**WORK TO BE COMPLETED**: Repeat the records below exactly.

+---+

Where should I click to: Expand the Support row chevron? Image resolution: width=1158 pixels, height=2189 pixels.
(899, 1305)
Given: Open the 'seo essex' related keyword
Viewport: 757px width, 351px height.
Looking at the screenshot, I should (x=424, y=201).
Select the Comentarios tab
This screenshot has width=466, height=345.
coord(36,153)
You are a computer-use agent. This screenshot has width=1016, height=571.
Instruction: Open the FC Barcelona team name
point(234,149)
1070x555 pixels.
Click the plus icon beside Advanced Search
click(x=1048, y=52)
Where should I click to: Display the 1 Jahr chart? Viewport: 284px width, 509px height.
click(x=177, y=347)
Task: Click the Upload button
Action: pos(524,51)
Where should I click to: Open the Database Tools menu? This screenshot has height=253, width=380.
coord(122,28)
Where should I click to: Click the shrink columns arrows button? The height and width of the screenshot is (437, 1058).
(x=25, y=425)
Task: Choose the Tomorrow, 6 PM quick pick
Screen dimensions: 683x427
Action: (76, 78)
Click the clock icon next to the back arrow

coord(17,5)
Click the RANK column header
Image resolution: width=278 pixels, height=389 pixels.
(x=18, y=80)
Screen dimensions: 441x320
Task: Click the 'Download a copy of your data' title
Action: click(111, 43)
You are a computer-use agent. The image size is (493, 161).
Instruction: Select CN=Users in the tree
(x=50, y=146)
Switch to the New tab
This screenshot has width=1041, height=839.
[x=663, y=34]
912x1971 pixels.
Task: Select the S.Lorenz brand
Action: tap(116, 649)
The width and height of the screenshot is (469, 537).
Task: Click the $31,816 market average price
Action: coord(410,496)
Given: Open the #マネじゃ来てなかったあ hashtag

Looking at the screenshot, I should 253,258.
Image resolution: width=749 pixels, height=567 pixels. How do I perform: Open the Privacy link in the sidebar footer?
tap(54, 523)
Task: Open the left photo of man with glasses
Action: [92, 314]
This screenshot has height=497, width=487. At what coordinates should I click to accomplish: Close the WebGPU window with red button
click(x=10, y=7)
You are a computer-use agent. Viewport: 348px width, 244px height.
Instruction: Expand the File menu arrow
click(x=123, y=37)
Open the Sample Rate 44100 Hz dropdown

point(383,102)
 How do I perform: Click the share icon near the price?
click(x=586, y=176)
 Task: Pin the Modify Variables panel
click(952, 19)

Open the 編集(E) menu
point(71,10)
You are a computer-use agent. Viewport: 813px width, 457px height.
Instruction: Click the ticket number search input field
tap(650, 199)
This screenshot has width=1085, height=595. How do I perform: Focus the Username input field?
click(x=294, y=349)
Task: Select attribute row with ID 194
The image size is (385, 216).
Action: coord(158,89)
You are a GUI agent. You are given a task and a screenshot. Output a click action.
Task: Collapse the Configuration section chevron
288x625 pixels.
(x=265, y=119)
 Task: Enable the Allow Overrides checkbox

+---+

**SOLUTION BELOW**:
Where should I click to: Expand the Support row chevron? Image resolution: width=1158 pixels, height=2189 pixels.
(899, 1305)
Given: Open the 'seo essex' related keyword
Viewport: 757px width, 351px height.
Looking at the screenshot, I should (x=424, y=201).
Select the Comentarios tab
This screenshot has width=466, height=345.
coord(36,153)
You are a computer-use agent. This screenshot has width=1016, height=571.
Instruction: Open the FC Barcelona team name
point(234,149)
1070x555 pixels.
Click the plus icon beside Advanced Search
click(x=1048, y=52)
Where should I click to: Display the 1 Jahr chart? Viewport: 284px width, 509px height.
click(x=177, y=347)
Task: Click the Upload button
Action: pos(524,51)
Where should I click to: Open the Database Tools menu? This screenshot has height=253, width=380.
coord(122,28)
Where should I click to: Click the shrink columns arrows button? The height and width of the screenshot is (437, 1058).
(x=25, y=425)
Task: Choose the Tomorrow, 6 PM quick pick
Screen dimensions: 683x427
Action: (76, 78)
Click the clock icon next to the back arrow

coord(17,5)
Click the RANK column header
Image resolution: width=278 pixels, height=389 pixels.
(x=18, y=80)
Screen dimensions: 441x320
Task: Click the 'Download a copy of your data' title
Action: click(111, 43)
You are a computer-use agent. The image size is (493, 161).
Instruction: Select CN=Users in the tree
(x=50, y=146)
Switch to the New tab
This screenshot has width=1041, height=839.
[x=663, y=34]
912x1971 pixels.
Task: Select the S.Lorenz brand
Action: tap(116, 649)
The width and height of the screenshot is (469, 537).
Task: Click the $31,816 market average price
Action: coord(410,496)
Given: Open the #マネじゃ来てなかったあ hashtag

Looking at the screenshot, I should 253,258.
Image resolution: width=749 pixels, height=567 pixels. How do I perform: Open the Privacy link in the sidebar footer?
tap(54, 523)
Task: Open the left photo of man with glasses
Action: [92, 314]
This screenshot has height=497, width=487. At what coordinates should I click to accomplish: Close the WebGPU window with red button
click(x=10, y=7)
You are a computer-use agent. Viewport: 348px width, 244px height.
Instruction: Expand the File menu arrow
click(x=123, y=37)
Open the Sample Rate 44100 Hz dropdown

point(383,102)
 How do I perform: Click the share icon near the price?
click(x=586, y=176)
 Task: Pin the Modify Variables panel
click(952, 19)

Open the 編集(E) menu
point(71,10)
You are a computer-use agent. Viewport: 813px width, 457px height.
Instruction: Click the ticket number search input field
tap(650, 199)
This screenshot has width=1085, height=595. How do I perform: Focus the Username input field?
click(x=294, y=349)
Task: Select attribute row with ID 194
The image size is (385, 216).
Action: coord(158,89)
You are a GUI agent. You are given a task and a screenshot. Output a click action.
Task: Collapse the Configuration section chevron
288x625 pixels.
(x=265, y=119)
 Task: Enable the Allow Overrides checkbox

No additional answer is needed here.